- [Action item] The material below holds pictures; leave them out and reproduce exactly the lines from the one with "You are a GUI" through the one with "The height and width of the screenshot is (768, 1366).", inclusive.

- [Material supplied]
%%

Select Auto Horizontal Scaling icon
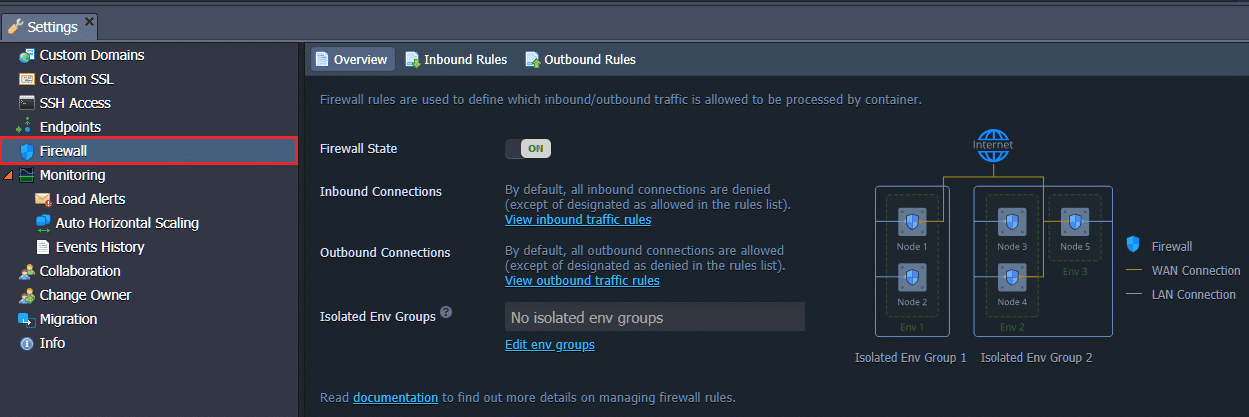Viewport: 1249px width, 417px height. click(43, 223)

%%
%%

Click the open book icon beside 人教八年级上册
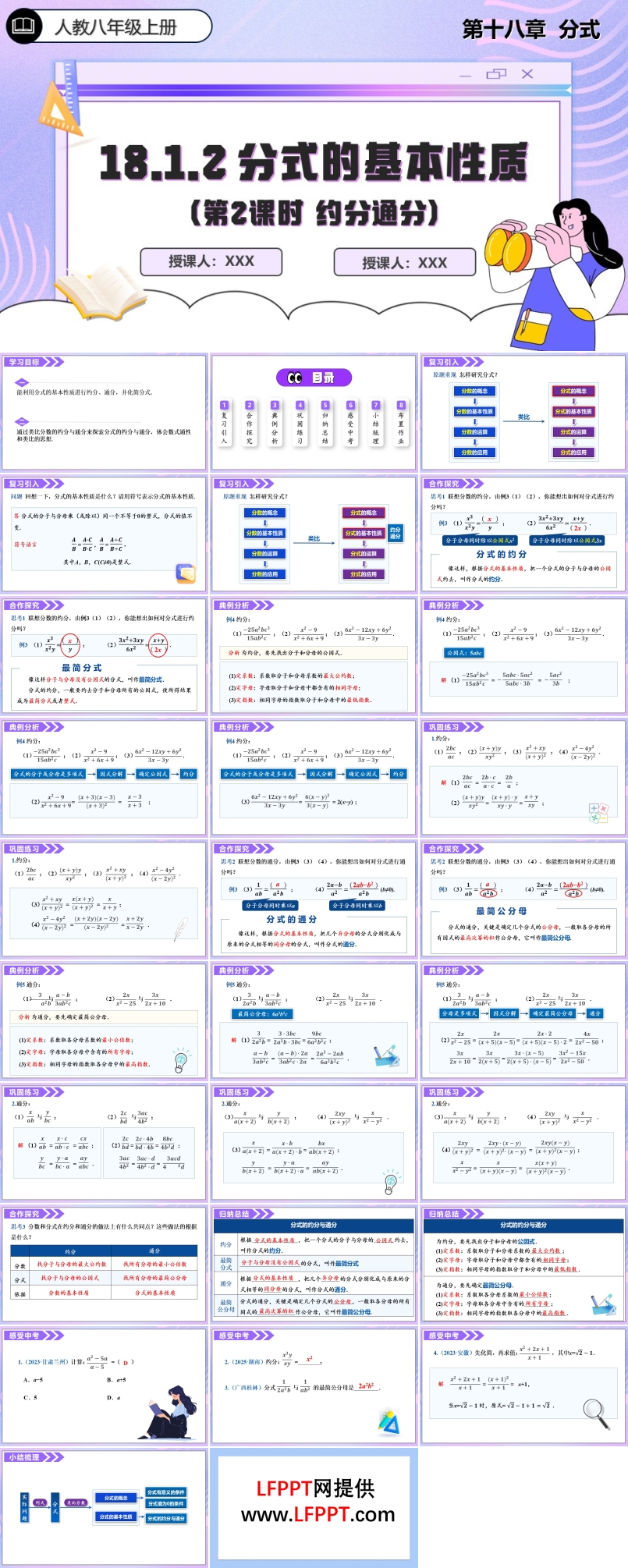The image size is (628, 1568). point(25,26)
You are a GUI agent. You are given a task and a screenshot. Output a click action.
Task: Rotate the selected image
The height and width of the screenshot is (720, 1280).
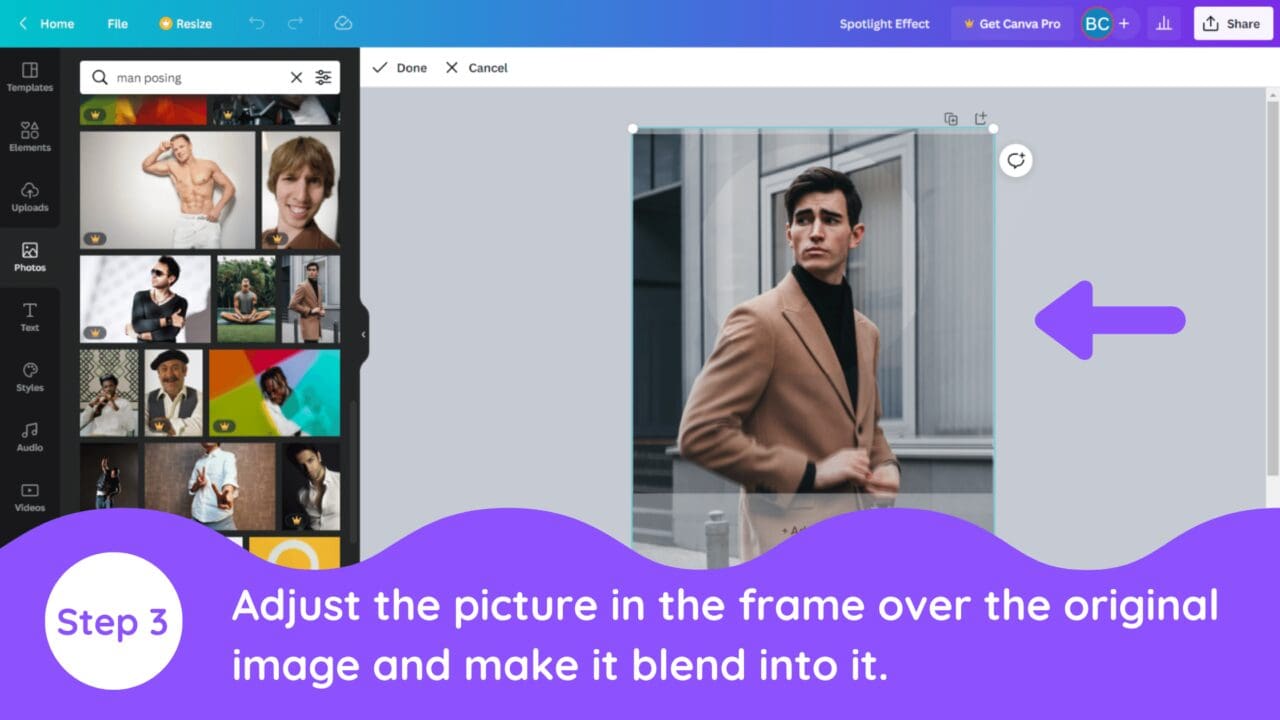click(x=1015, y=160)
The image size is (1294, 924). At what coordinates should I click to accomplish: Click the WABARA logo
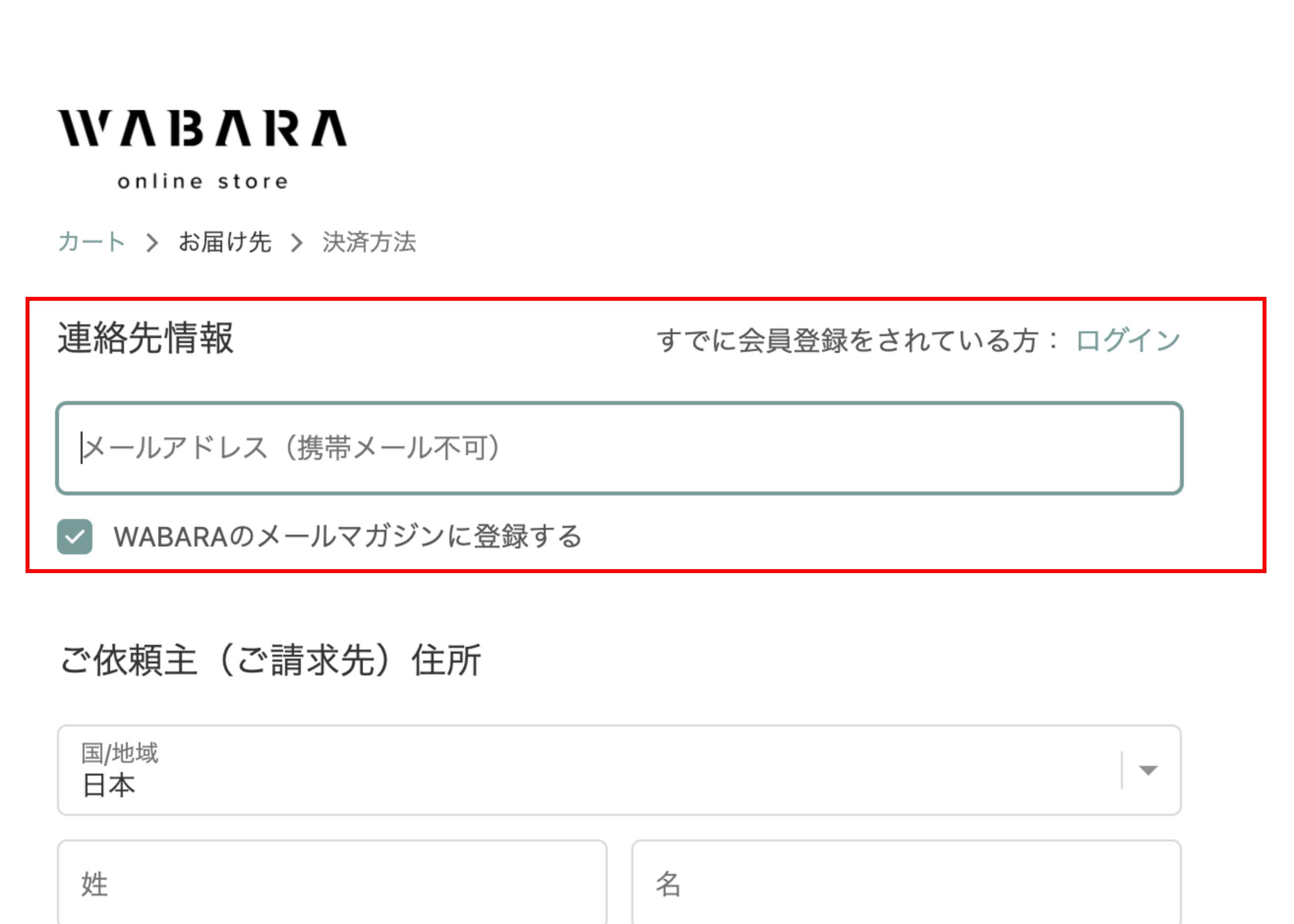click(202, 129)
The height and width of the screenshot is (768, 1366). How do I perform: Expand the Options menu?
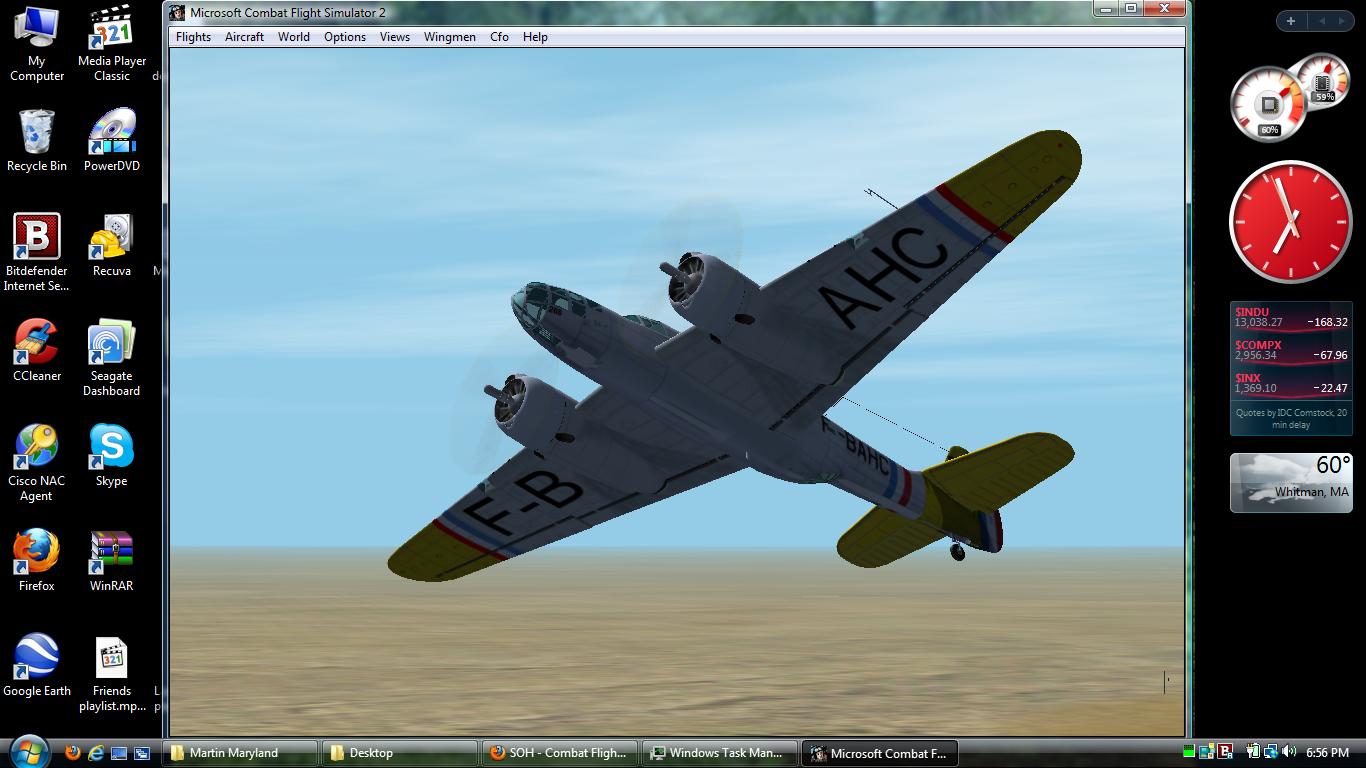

%%

- [Answer box]
You are a GUI agent. You are given a task and a screenshot. Output a click action.
Task: Rotate the selected image
The height and width of the screenshot is (720, 1280).
click(x=1015, y=160)
The image size is (1294, 924). At what coordinates should I click to accomplish: Click the WABARA logo
click(202, 129)
The height and width of the screenshot is (768, 1366). How do I perform: Expand the Options menu?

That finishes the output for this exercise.